Zilliz

Senior Site Reliability Engineer Cloud Platform

Zilliz • US
GoPython Hybrid
Zilliz is a fast-growing startup developing the industry’s leading vector database company for enterprise-grade AI. Founded by the engineers behind Milvus, the world’s most popular open-source vector database, the company builds next-generation database technologies to help organizations quickly create AI applications. On a mission to democratize AI, Zilliz is committed to simplifying data management for AI applications and making vector databases accessible to every organization.

What you will do:

  • Work at the intersection of development and site reliability. Creating SRE tools and systems, as well as supporting existing infrastructure and platforms.
  • Ensure the reliability, availability, and performance of Zilliz’s distributed database systems.
  • Develop and implement strategies for monitoring, incident management, and disaster recovery.
  • Automate system operations and maintenance tasks to improve efficiency and reduce manual intervention.
  • Design and build tools to manage and monitor infrastructure, ensuring scalability and robustness.
  • Collaborate with software engineers to enhance system reliability, scalability, and performance.

• Supplied data:
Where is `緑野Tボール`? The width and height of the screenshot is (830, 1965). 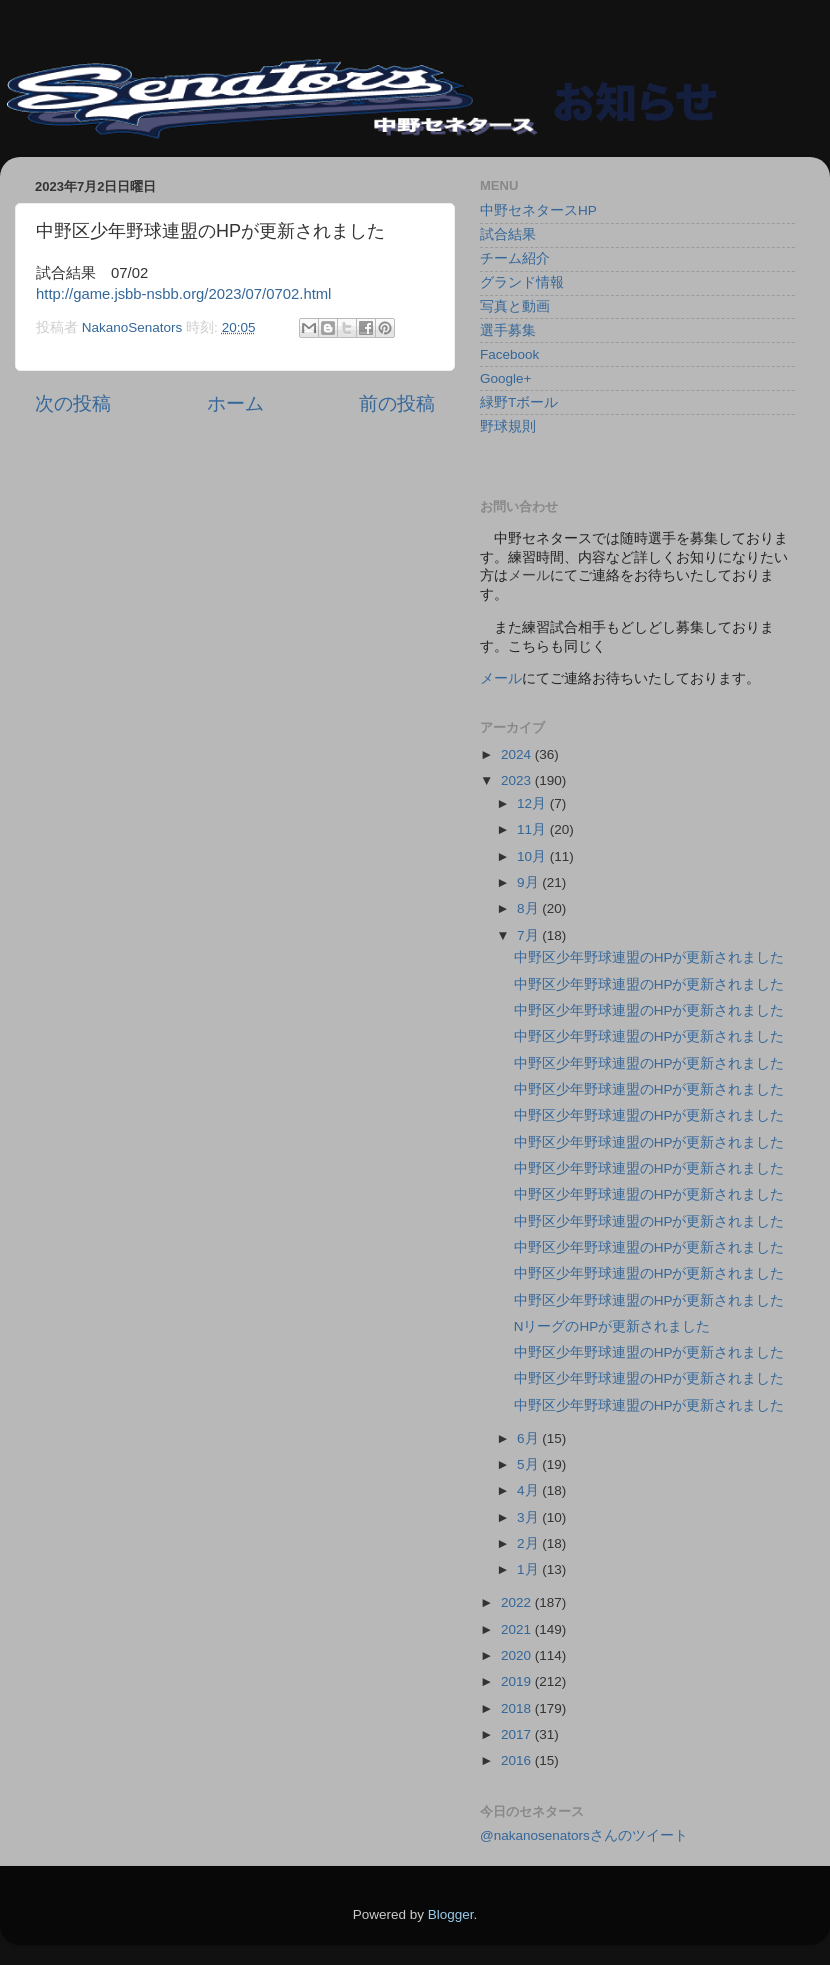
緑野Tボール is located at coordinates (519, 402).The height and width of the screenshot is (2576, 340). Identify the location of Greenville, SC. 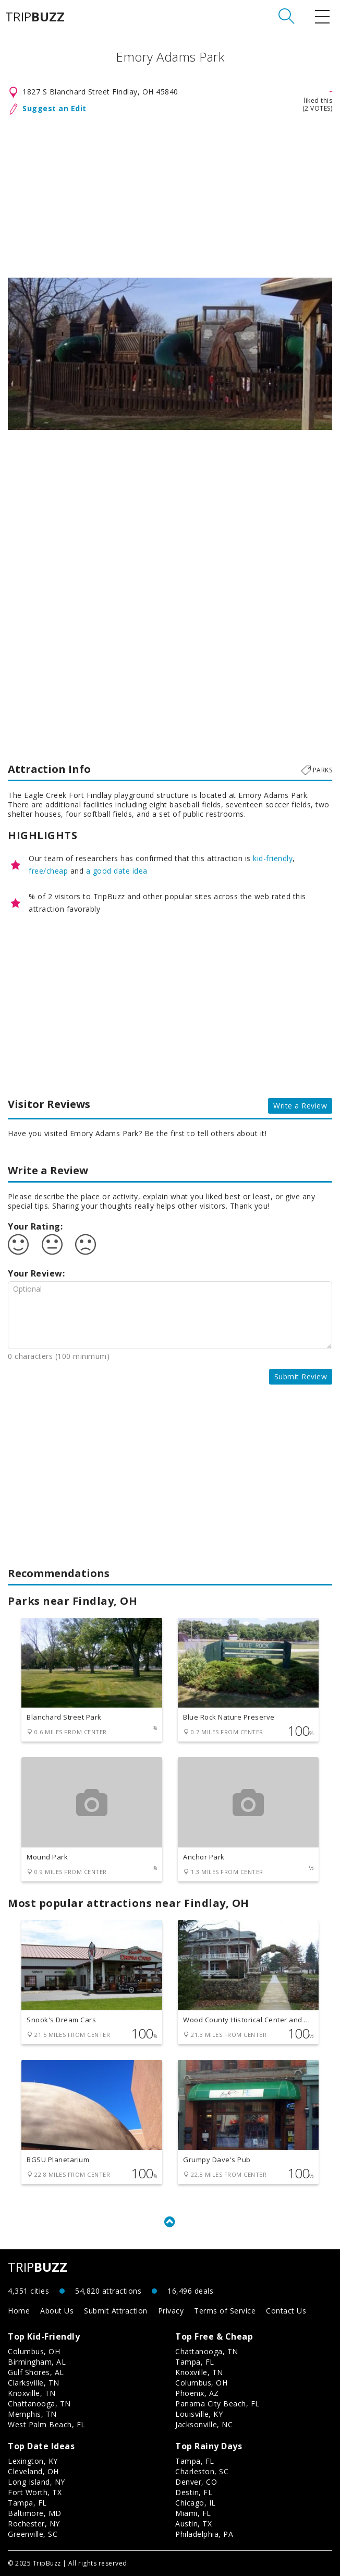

• To-do list:
• a. Name each area for which the Zilliz job posting says the engineer will develop and implement strategies.
• b. According to the Zilliz job posting, who founded the company?

• Results for the exercise:
• a.
- Monitoring
- Incident management
- Disaster recovery

• b. The engineers behind Milvus, the world's most popular open-source vector database.